Bordeaux’s overall share of the fine wine market by value continues to decline as the market broadens but demand for physical stocks of the first growths at least remains high.

Since its peak in 2010, the value of Bordeaux in the market has been declining. Eight years ago 95% of the total market value was generated by claret, today that total is down to just over 60%, the lowest share Liv-ex has ever recorded and a “sharp drop” from the 68.3% share it commanded only last year.

As well as Bordeaux’s own problems with regards pricing perhaps the chief reason for Bordeaux weakening in the market is that buying has broadened out to other regions – most notably Burgundy.

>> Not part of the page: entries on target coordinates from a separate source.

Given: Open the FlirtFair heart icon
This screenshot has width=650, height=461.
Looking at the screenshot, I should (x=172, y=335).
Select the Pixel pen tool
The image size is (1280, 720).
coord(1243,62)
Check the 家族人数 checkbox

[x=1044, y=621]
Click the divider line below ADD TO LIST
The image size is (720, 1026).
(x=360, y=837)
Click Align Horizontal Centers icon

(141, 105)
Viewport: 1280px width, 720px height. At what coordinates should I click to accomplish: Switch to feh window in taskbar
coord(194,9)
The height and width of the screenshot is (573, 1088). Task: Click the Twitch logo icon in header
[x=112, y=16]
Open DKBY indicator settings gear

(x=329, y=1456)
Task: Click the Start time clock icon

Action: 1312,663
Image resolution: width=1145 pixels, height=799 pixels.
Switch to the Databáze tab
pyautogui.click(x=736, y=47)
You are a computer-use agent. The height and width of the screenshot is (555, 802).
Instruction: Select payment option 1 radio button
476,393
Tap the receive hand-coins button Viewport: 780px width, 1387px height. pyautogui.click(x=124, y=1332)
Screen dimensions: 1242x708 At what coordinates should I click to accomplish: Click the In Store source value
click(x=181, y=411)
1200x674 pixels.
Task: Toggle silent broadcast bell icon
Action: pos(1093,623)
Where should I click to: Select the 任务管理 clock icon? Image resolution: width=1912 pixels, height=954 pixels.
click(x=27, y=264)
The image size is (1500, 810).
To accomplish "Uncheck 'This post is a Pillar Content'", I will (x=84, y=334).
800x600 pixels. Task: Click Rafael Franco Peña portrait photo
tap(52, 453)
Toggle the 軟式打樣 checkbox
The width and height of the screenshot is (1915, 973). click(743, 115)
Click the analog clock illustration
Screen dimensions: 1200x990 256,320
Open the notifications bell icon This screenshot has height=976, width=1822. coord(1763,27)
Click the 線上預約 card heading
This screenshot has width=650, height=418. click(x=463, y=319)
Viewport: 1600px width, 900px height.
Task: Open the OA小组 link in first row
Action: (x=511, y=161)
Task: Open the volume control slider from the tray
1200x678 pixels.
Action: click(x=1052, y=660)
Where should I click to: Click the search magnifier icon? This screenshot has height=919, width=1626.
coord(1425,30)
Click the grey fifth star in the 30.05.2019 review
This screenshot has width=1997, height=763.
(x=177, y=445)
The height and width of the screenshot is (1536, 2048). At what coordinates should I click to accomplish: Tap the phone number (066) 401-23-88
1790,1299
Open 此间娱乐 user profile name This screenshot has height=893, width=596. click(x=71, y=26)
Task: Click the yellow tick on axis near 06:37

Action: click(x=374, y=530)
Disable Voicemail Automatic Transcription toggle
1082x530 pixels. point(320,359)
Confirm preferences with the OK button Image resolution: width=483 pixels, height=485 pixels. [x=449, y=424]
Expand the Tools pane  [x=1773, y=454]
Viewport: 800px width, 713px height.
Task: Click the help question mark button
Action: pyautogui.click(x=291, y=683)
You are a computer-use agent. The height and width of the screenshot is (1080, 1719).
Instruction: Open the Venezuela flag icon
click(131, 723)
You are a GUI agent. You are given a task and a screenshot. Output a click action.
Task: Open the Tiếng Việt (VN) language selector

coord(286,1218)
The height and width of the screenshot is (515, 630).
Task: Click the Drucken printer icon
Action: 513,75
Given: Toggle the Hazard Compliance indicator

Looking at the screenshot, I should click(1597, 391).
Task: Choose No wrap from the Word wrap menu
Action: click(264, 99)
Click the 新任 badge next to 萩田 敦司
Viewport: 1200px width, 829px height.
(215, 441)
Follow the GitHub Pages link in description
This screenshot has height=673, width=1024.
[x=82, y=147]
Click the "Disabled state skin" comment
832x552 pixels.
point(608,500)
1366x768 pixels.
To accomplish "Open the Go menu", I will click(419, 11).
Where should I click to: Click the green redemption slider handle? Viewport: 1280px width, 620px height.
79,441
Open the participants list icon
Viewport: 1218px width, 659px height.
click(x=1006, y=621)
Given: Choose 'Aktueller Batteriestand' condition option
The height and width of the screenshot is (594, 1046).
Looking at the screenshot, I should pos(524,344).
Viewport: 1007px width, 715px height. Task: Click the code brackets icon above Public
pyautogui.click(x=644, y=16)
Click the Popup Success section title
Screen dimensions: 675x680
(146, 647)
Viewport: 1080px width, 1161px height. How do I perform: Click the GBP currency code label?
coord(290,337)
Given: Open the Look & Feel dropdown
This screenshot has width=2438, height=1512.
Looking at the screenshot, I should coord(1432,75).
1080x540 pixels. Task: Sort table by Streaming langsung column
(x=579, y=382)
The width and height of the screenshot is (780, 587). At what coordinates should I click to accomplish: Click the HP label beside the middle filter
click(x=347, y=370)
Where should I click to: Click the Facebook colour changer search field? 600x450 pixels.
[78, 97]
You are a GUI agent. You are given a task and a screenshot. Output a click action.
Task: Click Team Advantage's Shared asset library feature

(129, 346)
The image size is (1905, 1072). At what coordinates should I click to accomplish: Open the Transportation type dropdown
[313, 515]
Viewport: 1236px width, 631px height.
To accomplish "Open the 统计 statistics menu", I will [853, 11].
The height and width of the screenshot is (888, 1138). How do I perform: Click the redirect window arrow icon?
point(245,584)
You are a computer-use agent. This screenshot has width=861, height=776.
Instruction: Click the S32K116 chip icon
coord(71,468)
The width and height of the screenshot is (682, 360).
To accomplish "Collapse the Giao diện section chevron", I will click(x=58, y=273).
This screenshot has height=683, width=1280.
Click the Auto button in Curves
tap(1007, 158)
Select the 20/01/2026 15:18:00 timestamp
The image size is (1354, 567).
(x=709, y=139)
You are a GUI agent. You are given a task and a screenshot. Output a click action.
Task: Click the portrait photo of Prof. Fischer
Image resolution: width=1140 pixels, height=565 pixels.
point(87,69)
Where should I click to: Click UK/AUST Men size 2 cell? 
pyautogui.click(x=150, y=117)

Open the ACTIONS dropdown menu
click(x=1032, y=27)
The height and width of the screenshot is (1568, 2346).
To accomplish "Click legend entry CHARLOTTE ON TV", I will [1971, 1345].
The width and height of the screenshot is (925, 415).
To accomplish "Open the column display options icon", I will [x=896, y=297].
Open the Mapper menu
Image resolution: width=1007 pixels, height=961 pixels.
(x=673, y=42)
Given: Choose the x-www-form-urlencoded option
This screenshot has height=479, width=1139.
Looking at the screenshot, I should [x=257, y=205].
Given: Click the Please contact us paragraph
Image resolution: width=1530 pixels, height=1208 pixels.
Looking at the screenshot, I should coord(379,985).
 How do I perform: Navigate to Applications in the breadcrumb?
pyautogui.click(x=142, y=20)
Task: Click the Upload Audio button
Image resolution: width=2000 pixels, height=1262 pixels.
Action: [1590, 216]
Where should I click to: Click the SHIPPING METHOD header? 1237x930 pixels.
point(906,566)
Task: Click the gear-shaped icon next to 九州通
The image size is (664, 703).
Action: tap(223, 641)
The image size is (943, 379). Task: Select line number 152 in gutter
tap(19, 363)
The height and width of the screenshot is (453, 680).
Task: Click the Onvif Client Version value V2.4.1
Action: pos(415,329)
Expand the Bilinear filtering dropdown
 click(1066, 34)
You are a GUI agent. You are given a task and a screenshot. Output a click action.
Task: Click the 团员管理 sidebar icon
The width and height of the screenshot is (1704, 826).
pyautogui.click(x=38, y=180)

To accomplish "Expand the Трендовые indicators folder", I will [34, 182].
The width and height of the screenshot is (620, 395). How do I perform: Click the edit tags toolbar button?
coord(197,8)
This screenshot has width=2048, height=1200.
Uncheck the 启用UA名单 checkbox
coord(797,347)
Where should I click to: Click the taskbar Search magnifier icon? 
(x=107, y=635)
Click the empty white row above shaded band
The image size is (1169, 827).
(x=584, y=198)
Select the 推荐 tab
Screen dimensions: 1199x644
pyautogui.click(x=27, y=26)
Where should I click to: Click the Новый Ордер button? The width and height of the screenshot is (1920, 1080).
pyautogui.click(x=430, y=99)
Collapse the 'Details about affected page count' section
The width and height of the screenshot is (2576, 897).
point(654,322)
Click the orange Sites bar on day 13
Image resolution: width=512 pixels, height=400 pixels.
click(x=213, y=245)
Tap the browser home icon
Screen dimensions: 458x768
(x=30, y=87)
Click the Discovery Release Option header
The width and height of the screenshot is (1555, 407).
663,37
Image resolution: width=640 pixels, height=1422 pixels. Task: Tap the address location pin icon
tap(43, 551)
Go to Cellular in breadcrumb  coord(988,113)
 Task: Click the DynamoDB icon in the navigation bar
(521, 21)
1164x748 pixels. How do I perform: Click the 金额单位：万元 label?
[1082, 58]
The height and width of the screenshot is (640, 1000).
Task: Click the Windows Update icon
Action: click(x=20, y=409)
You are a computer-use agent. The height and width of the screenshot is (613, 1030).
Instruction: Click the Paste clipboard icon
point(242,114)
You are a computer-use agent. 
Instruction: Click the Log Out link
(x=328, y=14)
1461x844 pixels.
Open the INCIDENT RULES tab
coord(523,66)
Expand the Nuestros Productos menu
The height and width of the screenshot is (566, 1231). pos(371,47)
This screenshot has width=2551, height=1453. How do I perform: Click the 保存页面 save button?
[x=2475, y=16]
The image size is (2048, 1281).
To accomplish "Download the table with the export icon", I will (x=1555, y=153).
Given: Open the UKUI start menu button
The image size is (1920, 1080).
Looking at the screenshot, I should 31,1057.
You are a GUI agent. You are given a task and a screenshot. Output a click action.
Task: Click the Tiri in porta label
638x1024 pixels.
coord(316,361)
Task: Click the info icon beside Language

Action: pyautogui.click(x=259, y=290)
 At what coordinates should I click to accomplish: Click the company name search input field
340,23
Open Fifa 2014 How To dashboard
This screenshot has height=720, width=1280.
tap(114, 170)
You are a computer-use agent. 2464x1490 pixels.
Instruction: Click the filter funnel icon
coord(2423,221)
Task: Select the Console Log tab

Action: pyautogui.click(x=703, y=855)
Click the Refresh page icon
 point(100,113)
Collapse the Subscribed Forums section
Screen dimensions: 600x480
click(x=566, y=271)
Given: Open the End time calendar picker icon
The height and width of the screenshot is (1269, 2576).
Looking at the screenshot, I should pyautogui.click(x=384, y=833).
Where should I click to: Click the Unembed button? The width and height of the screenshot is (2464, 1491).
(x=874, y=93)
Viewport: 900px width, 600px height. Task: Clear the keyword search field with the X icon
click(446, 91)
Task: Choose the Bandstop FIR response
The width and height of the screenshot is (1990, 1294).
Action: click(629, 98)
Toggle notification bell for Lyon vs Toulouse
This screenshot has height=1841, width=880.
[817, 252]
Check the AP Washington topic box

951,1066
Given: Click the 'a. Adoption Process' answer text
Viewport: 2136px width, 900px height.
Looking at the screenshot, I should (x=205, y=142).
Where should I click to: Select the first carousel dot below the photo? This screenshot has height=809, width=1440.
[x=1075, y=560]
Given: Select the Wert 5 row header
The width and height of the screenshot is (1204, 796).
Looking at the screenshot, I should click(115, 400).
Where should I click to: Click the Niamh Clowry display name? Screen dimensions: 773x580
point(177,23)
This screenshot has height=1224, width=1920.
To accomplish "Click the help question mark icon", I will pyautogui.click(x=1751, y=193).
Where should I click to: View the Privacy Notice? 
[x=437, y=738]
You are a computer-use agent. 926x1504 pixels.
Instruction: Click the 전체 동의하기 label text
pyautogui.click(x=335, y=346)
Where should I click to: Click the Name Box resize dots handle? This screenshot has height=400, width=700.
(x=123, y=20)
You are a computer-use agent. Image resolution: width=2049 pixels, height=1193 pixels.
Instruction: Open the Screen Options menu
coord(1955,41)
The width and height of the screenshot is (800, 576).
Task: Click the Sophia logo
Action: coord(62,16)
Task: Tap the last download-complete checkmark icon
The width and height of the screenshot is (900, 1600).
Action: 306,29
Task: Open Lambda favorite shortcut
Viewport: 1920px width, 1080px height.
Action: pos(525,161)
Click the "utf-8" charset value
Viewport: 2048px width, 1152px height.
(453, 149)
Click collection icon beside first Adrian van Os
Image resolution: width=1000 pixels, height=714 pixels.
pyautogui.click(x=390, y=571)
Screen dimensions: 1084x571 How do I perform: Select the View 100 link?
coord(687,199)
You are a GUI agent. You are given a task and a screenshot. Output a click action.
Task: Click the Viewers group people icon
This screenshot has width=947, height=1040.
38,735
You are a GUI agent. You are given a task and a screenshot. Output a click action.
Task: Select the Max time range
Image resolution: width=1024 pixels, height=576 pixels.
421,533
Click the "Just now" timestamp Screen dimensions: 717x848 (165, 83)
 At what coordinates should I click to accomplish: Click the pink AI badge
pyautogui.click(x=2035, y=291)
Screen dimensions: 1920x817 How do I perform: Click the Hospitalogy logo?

Last year wines from the Côte d’Or held a 12.5% value share of the market, so far this year it’s 14.7% and its own base is broadening away from Domaine de la Romanée-Conti, Jayer, Armand Rousseau etc to include other domaines.

Champagne, Italy, the Rhône and US are all contenders too. Over the last year Champagne’s value share has risen from 6% to 7.6%, Italy from 6% to 7.3% and the Rhône from 2% to 2.9%.

The US meanwhile, is gaining enough ground that Liv-ex recently launched the California 50 index to track five of the leading labels. Its share of the market has gone from 2.8% to 3.7%. In 2013 its share of the overall value was just 0.5%.

Yet while Bordeaux may be witnessing a period of decline in the overall market, from merchant to merchant it’s clear that demand for claret, especially first growths, is still very robust.

En primeur sales have been poor for a number of years now, in no way coming close to matching the heights of the 2009 and 2010 campaigns, and this year’s 2017 campaign was widely reported as one of the worst for sales since 2013 which was the absolute nadir.

But wines that were considered overpriced on release comparatively recently have often dipped in price in the interim before becoming physical, which has in turn created a relatively thriving buyers’ market for these labels.

Fine wine merchant BI recently reported that its first growth sales have increased for three consecutive years and total Bordeaux sales in 2017 were just under £55 million – or 62% of total value which fits in neatly with Liv-ex’s overall evaluation.

Of that total, £27m – over 50% – was from physical and primeur sales of first growths, which in turn was 31% of the company’s total turnover in 2017.

It is physical sales of claret which are really coming through for the merchant against a backdrop of poorer primeur campaigns.

In H1 of this year, non-primeur Bordeaux sales increased 14% year-on-year and non-primeur first growth sales were up 15%.

In short, despite BI also reporting an uplift in Burgundy and Champagne sales, Bordeaux continues to hold its own.

Managing director, Gary Boom, said: “In our business, the first growth market is going from strength to strength. The stellar quality of recent vintages allied to the decreasing availability of the great vintages of the past has created fresh demand for these most revered of wines.”